“Blue Carbon” is the scientifically recognized term defining carbon stored by coastal ecological systems. These systems of seagrasses, mangroves, salt marshes, and seaweed, cover less than 0.5% of the seabed, are equal in size to about 0.05% of the biomass on land, and are responsible for over 50% of all carbon storage in ocean sediment. Through photosynthesis, carbon is captured in the plants and roots as the plants grow, ending up in the sediment where the carbon is stored (sequestered) for up to millions of years. One acre of seagrass can remove the carbon emitted from 4,000 miles of car exhaust each year.

There are about 72 species of flowering plants collectively called seagrasses that evolved from sea algae, moved onto land, and then, about 100 million years ago, transitioned back to the sea. Forming beautiful water-based meadows along coastal floodplains and in water up to 150’ deep, seagrass is a critical food source and habitat for wildlife, supporting a diverse community of fish, snails, sea turtles, crabs, shrimp, oysters, clams, squid, sea urchins, sponges, and anemones. 
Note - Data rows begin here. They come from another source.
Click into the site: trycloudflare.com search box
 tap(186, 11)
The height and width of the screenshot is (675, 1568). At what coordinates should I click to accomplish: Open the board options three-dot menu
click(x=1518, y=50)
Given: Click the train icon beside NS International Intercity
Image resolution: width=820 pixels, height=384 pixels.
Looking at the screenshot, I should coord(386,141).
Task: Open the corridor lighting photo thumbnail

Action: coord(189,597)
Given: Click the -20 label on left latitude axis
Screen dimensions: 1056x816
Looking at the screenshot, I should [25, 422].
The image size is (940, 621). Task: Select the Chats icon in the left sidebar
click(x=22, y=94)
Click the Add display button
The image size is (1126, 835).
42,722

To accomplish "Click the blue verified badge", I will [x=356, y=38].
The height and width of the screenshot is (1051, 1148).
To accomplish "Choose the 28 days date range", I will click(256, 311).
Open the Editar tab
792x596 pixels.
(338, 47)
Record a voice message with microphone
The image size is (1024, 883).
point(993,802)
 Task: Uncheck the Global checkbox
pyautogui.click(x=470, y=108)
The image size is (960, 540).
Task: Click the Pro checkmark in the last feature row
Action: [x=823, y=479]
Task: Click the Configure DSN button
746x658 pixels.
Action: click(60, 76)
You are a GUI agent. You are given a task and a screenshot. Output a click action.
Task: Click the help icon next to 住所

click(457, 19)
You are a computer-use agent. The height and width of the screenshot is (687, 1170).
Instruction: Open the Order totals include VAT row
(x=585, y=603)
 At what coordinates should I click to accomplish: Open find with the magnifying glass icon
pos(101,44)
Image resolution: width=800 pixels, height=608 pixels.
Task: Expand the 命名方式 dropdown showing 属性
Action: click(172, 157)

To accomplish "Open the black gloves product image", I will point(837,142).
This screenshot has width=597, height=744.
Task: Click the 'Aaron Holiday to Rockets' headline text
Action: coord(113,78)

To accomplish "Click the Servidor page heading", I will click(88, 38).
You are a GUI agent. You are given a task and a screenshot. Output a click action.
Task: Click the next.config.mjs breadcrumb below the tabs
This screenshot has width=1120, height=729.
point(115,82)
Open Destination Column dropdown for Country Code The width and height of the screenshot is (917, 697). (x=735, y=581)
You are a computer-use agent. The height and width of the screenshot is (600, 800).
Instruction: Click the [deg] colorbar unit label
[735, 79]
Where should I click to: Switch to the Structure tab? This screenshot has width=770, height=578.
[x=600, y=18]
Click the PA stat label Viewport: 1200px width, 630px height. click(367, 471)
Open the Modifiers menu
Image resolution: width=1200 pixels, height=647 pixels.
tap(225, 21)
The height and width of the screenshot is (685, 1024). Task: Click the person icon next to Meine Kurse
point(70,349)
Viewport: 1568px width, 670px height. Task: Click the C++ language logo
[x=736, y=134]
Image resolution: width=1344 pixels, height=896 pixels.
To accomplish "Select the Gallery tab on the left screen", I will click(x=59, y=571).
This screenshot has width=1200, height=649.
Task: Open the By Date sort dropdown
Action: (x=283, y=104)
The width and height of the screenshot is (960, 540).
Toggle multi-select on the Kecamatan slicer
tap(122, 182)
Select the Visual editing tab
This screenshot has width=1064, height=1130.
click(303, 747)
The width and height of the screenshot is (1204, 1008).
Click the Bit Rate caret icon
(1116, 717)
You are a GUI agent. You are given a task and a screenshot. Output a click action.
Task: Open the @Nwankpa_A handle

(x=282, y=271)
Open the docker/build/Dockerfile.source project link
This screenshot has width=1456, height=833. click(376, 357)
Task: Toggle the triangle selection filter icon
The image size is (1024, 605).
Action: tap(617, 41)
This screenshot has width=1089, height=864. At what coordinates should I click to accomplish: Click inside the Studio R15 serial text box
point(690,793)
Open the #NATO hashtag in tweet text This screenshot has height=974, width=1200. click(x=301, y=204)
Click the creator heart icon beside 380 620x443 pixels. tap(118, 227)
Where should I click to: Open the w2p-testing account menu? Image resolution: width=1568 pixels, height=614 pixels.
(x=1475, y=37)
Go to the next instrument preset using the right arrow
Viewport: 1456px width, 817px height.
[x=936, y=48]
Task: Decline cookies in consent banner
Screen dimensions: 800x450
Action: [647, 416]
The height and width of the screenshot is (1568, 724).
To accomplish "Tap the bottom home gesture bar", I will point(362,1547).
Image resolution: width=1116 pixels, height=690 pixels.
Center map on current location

Seagrasses have been called “the lungs of the sea”, capturing and storing large amounts of carbon and releasing oxygen into the water as they build their leaves and roots through the process of photosynthesis—similar to how trees take carbon from the air to build their trunks. As parts of the seagrass die and decay, it collects on the seafloor and becomes buried and trapped in the sediment. The sediment forms sedimentary rock under the effects of time and pressure, and through actions of Earth’s tectonic plates, becomes buried in the upper crust; the carbon is thus effectively sequestered for decades and up to millions of years, resurfacing as volcanic spew (lava) and mountain outcrop eruption (magma).

But Blue Carbon ecosystems are being lost by 2-7%/year—a higher rate than even the rainforests. This loss adds to deadly atmospheric carbon by removing seagrasses’ carbon sequestration actions, and also reduces habitat that is vital for managing the health and viabilities of our climate, our coasts, our health, and a multitude of plants & animals.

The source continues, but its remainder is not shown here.